TEHERAN: L'Iran a annoncé jeudi que ses forces navales avaient autorisé depuis la veille le passage de plusieurs navires chinois dans le détroit d'Ormuz, verrouillé par Téhéran depuis le début de la guerre au Moyen-Orient.

"Le passage d'un certain nombre de navires chinois dans le détroit d'Ormuz a été rendu possible conformément aux protocoles de gestion du détroit mis en place par l'Iran", ont indiqué jeudi dans un communiqué les Gardiens de la Révolution, l'armée idéologique de l'Iran.
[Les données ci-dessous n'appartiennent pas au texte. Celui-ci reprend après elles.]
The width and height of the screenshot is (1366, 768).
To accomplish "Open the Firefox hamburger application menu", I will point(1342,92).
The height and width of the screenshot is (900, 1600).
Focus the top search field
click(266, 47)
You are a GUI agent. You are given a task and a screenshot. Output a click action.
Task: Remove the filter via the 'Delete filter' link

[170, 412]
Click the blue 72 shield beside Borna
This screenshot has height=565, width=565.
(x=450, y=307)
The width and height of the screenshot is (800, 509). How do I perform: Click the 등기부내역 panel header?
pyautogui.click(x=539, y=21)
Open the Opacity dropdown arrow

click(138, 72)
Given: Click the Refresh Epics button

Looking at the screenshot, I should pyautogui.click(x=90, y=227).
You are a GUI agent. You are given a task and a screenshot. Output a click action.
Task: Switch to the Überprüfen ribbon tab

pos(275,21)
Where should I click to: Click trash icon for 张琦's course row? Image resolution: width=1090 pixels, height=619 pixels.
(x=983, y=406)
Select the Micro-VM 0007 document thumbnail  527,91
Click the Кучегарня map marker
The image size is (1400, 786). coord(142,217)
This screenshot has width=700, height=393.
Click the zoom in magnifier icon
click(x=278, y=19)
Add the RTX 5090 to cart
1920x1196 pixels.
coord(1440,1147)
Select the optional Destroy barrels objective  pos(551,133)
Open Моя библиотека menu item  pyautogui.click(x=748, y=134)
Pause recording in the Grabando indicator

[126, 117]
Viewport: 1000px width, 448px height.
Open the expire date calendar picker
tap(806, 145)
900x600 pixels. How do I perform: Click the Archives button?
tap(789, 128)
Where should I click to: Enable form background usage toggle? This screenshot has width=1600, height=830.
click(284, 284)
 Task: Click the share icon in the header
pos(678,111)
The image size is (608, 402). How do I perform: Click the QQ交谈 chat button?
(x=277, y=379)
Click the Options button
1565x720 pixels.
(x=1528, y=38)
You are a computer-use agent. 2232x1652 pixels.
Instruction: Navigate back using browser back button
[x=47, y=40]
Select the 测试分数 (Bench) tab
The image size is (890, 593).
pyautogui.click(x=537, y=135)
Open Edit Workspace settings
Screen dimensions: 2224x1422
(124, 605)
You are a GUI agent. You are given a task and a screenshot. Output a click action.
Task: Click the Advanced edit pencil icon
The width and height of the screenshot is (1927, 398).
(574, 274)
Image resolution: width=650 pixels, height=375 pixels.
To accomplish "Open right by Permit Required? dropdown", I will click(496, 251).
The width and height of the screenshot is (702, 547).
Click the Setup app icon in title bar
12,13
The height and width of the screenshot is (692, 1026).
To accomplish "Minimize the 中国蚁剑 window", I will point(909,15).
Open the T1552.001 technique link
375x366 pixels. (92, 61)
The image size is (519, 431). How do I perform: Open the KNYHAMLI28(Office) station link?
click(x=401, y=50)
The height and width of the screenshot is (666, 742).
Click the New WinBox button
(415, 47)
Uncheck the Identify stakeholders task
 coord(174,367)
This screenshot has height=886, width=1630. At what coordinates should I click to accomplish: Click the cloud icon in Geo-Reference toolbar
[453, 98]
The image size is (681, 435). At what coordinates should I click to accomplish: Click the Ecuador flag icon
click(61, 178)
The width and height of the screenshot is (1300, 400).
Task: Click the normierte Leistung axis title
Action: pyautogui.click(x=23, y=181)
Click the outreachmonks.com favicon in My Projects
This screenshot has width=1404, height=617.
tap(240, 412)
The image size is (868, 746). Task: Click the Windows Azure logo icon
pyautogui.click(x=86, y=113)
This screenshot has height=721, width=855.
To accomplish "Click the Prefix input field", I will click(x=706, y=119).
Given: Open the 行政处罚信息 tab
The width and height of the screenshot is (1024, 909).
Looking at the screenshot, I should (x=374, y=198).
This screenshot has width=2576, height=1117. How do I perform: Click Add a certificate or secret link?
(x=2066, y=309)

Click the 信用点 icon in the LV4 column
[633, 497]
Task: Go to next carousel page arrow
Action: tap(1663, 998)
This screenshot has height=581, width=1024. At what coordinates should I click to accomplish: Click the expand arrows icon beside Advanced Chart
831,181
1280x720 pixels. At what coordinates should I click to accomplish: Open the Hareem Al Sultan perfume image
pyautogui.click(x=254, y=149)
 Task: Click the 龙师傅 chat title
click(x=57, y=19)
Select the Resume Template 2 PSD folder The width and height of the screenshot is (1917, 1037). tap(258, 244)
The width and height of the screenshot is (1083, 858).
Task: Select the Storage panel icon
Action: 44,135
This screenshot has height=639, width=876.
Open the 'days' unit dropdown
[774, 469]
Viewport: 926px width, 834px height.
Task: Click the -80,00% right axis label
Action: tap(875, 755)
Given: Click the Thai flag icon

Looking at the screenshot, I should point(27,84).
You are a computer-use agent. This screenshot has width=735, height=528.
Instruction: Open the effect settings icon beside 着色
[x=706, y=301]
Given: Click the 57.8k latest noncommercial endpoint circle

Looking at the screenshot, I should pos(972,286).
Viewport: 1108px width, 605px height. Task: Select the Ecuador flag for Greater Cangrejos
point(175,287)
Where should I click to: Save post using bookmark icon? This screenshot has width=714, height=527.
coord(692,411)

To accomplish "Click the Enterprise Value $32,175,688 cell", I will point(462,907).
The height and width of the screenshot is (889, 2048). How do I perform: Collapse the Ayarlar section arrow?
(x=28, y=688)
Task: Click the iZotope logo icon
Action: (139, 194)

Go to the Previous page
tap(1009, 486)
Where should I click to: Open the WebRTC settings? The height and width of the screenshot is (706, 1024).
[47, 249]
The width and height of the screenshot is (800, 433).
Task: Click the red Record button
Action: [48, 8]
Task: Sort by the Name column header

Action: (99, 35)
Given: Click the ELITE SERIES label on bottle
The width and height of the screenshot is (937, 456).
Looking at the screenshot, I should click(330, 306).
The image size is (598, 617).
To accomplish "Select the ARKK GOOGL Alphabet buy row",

Ce passage, qui a débuté "la nuit dernière", a été rendu possible grâce aux "relations étroites entre les deux pays et leur partenariat stratégique", ont-ils spécifié.

Cette autorisation donnée à plusieurs navires chinois a également été annoncée par des médias officiels iraniens.

La télévision d’État iranienne a notamment précisé que "plus de 30 navires" avaient été autorisés à franchir le détroit d'Ormuz, sans indiquer s'il s'agissait exclusivement de navires chinois.

Le blocage iranien de cette voie maritime par laquelle transite habituellement un cinquième de la production mondiale de pétrole perturbe les marchés mondiaux et confère à Téhéran un levier stratégique.

Les Etats-Unis ont quant à eux imposé leur propre blocus des ports iraniens malgré un cessez-le-feu en vigueur depuis le 8 avril.

Cette annonce intervient alors que le président américain Donald Trump, en visite jeudi en Chine, a discuté du détroit d'Ormuz avec son homologue Xi Jinping.

Selon un extrait d'une interview à la chaîne Fox News, Donald Trump a déclaré que M. Xi lui avait assuré que Pékin n'enverrait pas d'équipement militaire à l'Iran et était prêt à aider à la réouverture du détroit d'Ormuz.

La Chine est le principal pays importateur du pétrole iranien.